Most managers, upon discovering so much that they did not know, are susceptible to self blame. During interviews, they argue that since they have come to Transitions, they have come to realize that they really had not kept up with all the changes. They wonder how they could have been so foolish as to have believed that loyalty would be rewarded with job security. They admonish themselves for getting "too fat" and "too cushy" in their old jobs. At fifty-five, Mark found himself out of work after thirty-three years at a local hospital. He had begun in an entry-level research position, completed his graduate degree while working full-time, and eventually became vice president of research and marketing. Mark, though, did not seem proud of his longevity; in fact, he seemed ashamed of it:
"I don't think I should have done that, though. It wasn't a good thing to do. An employer looks at that and he says, "why did this guy stay there so long?" The assumption is that I haven't had much diversity in my career, and that's a drawback. I can, of course, point to all the varied experience I have had in that position.
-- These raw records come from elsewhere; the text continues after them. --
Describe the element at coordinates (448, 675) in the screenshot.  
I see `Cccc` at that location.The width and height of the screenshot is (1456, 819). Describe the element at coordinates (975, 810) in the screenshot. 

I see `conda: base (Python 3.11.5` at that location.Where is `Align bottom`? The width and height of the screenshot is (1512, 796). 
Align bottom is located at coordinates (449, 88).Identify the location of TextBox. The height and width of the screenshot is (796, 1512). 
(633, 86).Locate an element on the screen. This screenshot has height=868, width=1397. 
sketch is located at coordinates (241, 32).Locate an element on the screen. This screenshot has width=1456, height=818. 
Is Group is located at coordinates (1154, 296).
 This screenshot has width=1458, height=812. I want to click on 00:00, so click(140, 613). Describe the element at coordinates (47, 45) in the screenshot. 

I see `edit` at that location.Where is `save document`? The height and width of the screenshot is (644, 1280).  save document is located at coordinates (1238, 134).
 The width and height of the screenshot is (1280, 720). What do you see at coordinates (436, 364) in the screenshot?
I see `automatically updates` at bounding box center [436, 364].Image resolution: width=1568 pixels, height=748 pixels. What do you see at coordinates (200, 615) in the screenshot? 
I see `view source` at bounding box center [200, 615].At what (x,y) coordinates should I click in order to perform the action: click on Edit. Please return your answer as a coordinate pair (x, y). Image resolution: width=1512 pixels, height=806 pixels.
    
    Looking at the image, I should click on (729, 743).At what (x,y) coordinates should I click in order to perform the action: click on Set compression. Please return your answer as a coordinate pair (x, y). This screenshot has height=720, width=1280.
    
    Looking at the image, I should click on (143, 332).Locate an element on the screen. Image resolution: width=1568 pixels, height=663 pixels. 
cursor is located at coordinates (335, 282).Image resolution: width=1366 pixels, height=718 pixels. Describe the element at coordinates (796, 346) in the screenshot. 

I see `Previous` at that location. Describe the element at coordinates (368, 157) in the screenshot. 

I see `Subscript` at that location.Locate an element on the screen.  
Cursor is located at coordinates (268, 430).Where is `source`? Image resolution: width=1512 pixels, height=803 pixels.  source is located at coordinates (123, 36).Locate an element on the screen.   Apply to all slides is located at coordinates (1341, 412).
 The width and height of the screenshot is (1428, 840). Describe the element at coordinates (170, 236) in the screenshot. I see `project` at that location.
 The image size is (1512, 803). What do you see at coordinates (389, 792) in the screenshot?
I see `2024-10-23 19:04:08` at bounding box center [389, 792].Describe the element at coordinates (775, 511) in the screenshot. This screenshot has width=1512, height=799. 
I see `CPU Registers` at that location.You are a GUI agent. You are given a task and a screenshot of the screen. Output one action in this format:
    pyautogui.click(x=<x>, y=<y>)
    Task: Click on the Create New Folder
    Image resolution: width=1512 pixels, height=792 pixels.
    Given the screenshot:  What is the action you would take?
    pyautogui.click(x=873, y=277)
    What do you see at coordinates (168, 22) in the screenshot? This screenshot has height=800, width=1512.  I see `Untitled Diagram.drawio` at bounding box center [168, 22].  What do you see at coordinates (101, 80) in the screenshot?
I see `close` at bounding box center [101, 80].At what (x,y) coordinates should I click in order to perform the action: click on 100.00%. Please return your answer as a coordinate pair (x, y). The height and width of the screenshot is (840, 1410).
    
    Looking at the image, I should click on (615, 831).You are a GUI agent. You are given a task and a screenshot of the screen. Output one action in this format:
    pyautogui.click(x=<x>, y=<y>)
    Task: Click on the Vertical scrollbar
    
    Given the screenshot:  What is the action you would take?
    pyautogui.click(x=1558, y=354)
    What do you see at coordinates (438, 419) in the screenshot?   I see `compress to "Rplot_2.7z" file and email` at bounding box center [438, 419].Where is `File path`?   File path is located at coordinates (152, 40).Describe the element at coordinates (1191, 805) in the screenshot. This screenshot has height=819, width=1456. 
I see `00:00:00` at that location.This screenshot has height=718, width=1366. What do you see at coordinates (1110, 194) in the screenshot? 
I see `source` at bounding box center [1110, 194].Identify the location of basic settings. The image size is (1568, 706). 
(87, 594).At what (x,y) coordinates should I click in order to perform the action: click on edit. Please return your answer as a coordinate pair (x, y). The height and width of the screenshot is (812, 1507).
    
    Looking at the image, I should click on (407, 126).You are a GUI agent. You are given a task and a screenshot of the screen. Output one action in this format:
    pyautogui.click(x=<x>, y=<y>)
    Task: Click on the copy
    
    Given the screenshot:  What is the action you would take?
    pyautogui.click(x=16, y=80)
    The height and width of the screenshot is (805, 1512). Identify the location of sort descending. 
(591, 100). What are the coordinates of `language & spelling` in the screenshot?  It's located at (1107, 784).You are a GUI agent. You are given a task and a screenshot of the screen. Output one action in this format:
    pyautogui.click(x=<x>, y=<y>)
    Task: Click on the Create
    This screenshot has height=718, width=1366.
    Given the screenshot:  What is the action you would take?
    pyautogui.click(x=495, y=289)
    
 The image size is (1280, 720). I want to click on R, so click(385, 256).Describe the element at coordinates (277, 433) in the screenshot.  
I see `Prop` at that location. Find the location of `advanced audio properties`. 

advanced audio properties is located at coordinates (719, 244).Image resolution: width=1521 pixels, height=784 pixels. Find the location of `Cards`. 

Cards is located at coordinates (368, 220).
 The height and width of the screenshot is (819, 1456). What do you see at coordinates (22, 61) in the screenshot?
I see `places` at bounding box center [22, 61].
But, if I had it to do all over again I'd certainly take a look at my situation and move around a bit. It's important to get experience with different companies, because if you stay in one place all the time, then you settle and don't push yourself to do more."
Strategies for self-help are interpreted by managers as a lack in their knowledge and thus an indication that they were personally responsible for their fate. They blame themselves and others for failing to keep up with changes affecting the corporate world.